Tag Archives: caves

I think I have been here before.


Even though I spend all of my time in the forest, I feel like I have not explored very much of it. Sometimes I will walk for a long time in one direction, hoping to feel the excitement that comes with treading unexplored territory, but I usually get too scared or intimidated by the immense size of the forest to go very far in any one direction. I end up back in my cave, enjoying its comfortable and familiar damp pointy walls.

In an attempt to challenge myself and explore more of the forest, I recently tried fighting the urge to turn back at the sight of the unfamiliar during one of my brief forest excursions. I walked away from my cave in a direction that was not toward the river or my favorite tree or the very interesting looking rock I like so much. I went in a direction that was unfamiliar, and I just walked.

And I kept walking.

Aimless but attentive, taking in the sights and the sounds of the forest as I went.

□ □ □

■ OBJECTIVES:
1. Reproduce everything in the forest exploration post from "In an attempt" down to "I kept walking.", substituting "den" for "cave".
2. Resume the forest exploration post after its final sentence.

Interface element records
□ □ □

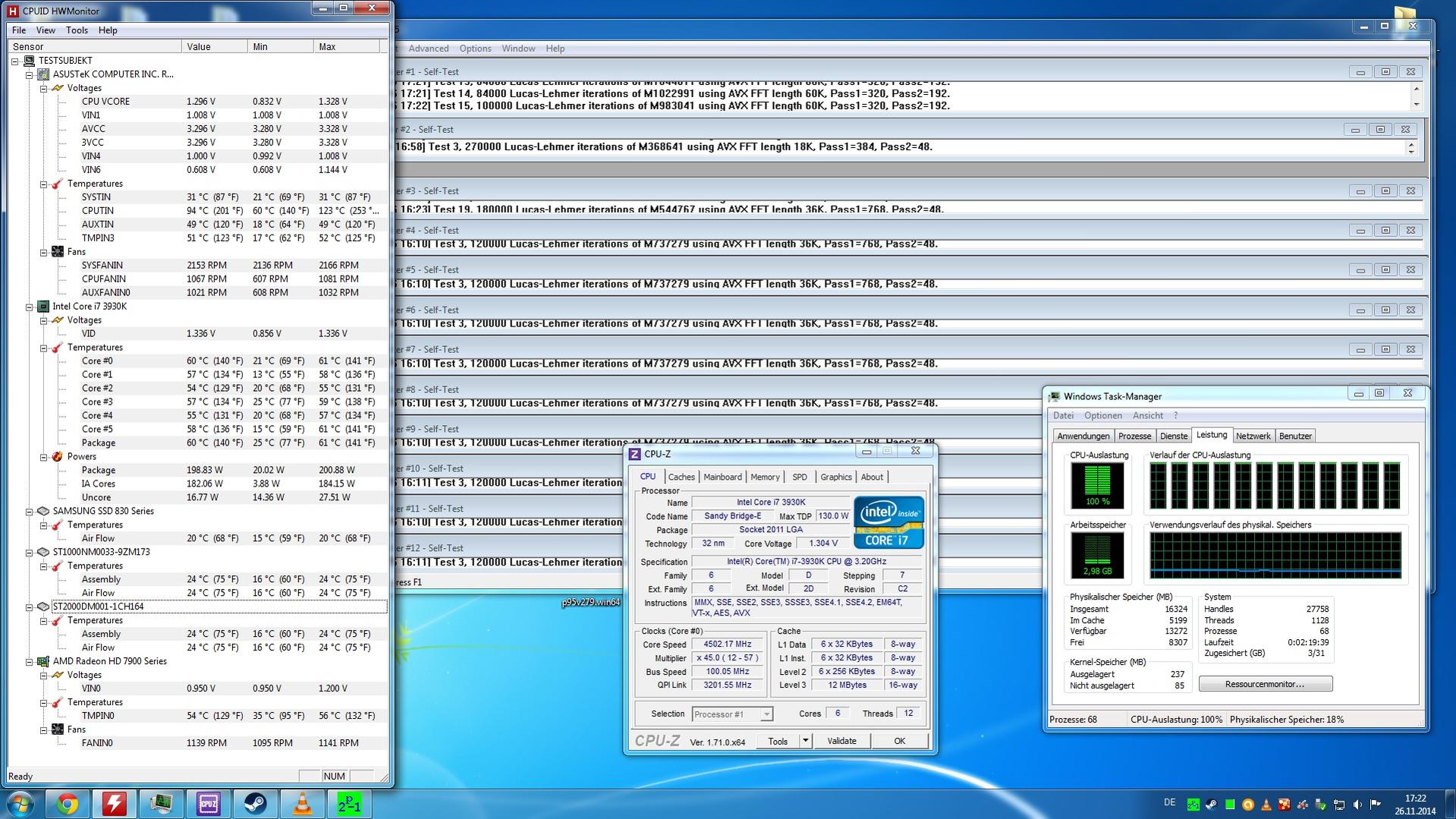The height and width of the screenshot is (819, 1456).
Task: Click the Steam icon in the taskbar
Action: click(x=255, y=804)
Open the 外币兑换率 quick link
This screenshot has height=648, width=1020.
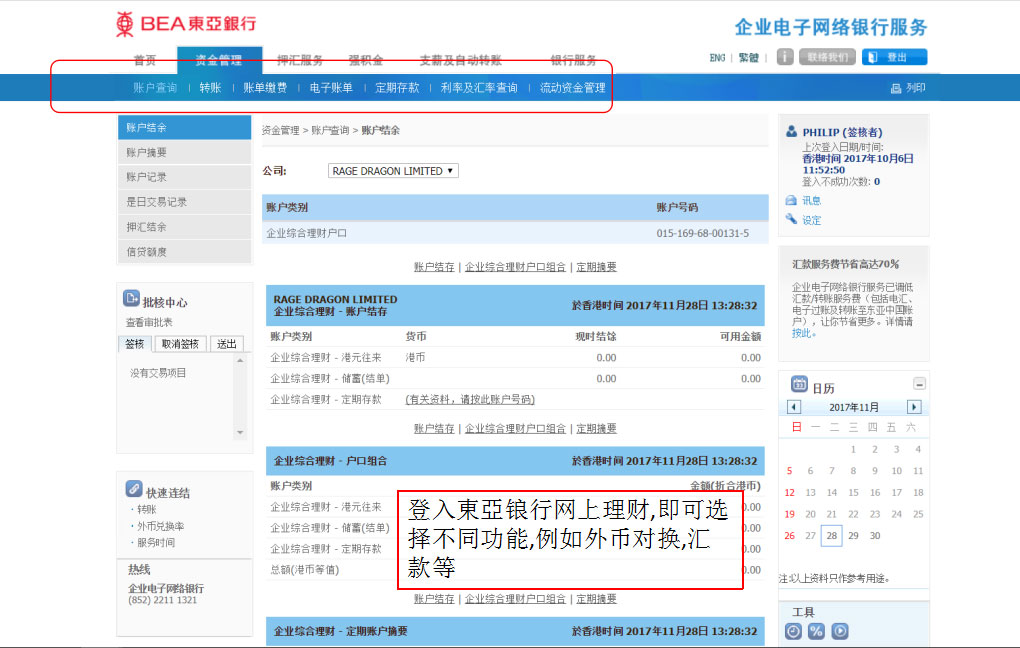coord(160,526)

□ □ □

■ EXPECTED ANSWERS:
1.
In an attempt to challenge myself and explore more of the forest, I recently tried fighting the urge to turn back at the sight of the unfamiliar during one of my brief forest excursions. I walked away from my den in a direction that was not toward the river or my favorite tree or the very interesting looking rock I like so much. I went in a direction that was unfamiliar, and I just walked.

And I kept walking.

2.
The more attention I gave to those sights and sounds, the more I began to feel like everything I was experiencing was very familiar. I walked until the sun was almost ready to retire into the trees past my sight, and I did not feel like I had seen anything new. It was all very lovely, for sure. I do adore the sights and sounds of the forest, no matter how frequently I experience them, but everything felt more familiar than I had anticipated. Usually that far into a walk, I would be ready to run in whatever direction I had come from, but where I went felt safe and known. Especially when I got to a cave. It was a nice cave. It was damp and rocky and comfortable. It had a delicious and soft bed of moss in one corner. Another corner had a fine collection of rabbit skeletons. There were some leaves spread about. It was wonderful. It was familiar.

Was it my cave? It felt like my cave. It smelled and tasted like my cave. I had walked away from my cave, though, so I was confused. What was I supposed to do? I did what came naturally to me: I slept in the cave. When I woke, it still felt like my cave. When I went outside of the cave, it felt like the outside of my cave.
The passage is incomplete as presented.